## Trabalho a realizar
A: Transcreva textualmente o trecho do texto sobre a fronteira compreendido entre "Versão bilingue, em" e "incluindo as alimentares.", inclusive.
B: Reescreva de forma mais concisa o parágrafo do texto sobre a fronteira iniciado por "Com a mundialização", conservando os seus factos principais.

## Texto fornecido
Versão bilingue, em português y en castellano, da comunicação apresentada em Zamora no dia 25.06.2022 no âmbito do XVI Encuentro Duero/Douro.
© Manuel Cardoso
Junho 2022
1.
Com a mundialização e os efeitos da
uniformização cultural promovida pela televisão, pela informação e pela maior
facilidade de transportes, e, sobretudo, com o desaparecimento dos controlos
das fronteiras no espaço europeu e as mais de três décadas que já temos de
livre circulação de pessoas e mercadorias nas estradas que as cruzam, seria de
esperar que o carácter da vida das pessoas que habitam no seu entorno se teria
já fundido de tal modo que estariam apagadas, no dia a dia, todas as
características distintivas dos seus dois mundos, incluindo as alimentares.

## Dados brutos

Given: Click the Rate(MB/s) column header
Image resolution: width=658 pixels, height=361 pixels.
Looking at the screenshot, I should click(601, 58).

## Respostas corretas
A:
Versão bilingue, em português y en castellano, da comunicação apresentada em Zamora no dia 25.06.2022 no âmbito do XVI Encuentro Duero/Douro.
© Manuel Cardoso
Junho 2022
1.
Com a mundialização e os efeitos da
uniformização cultural promovida pela televisão, pela informação e pela maior
facilidade de transportes, e, sobretudo, com o desaparecimento dos controlos
das fronteiras no espaço europeu e as mais de três décadas que já temos de
livre circulação de pessoas e mercadorias nas estradas que as cruzam, seria de
esperar que o carácter da vida das pessoas que habitam no seu entorno se teria
já fundido de tal modo que estariam apagadas, no dia a dia, todas as
características distintivas dos seus dois mundos, incluindo as alimentares.

B: Com a mundialização, a uniformização cultural trazida pela televisão, pela informação e pelos transportes, o fim dos controlos fronteiriços na Europa e mais de três décadas de livre circulação de pessoas e mercadorias, seria de esperar que a vida das populações aí residentes se tivesse fundido ao ponto de apagar, no quotidiano, todas as diferenças entre os dois mundos, incluindo as alimentares.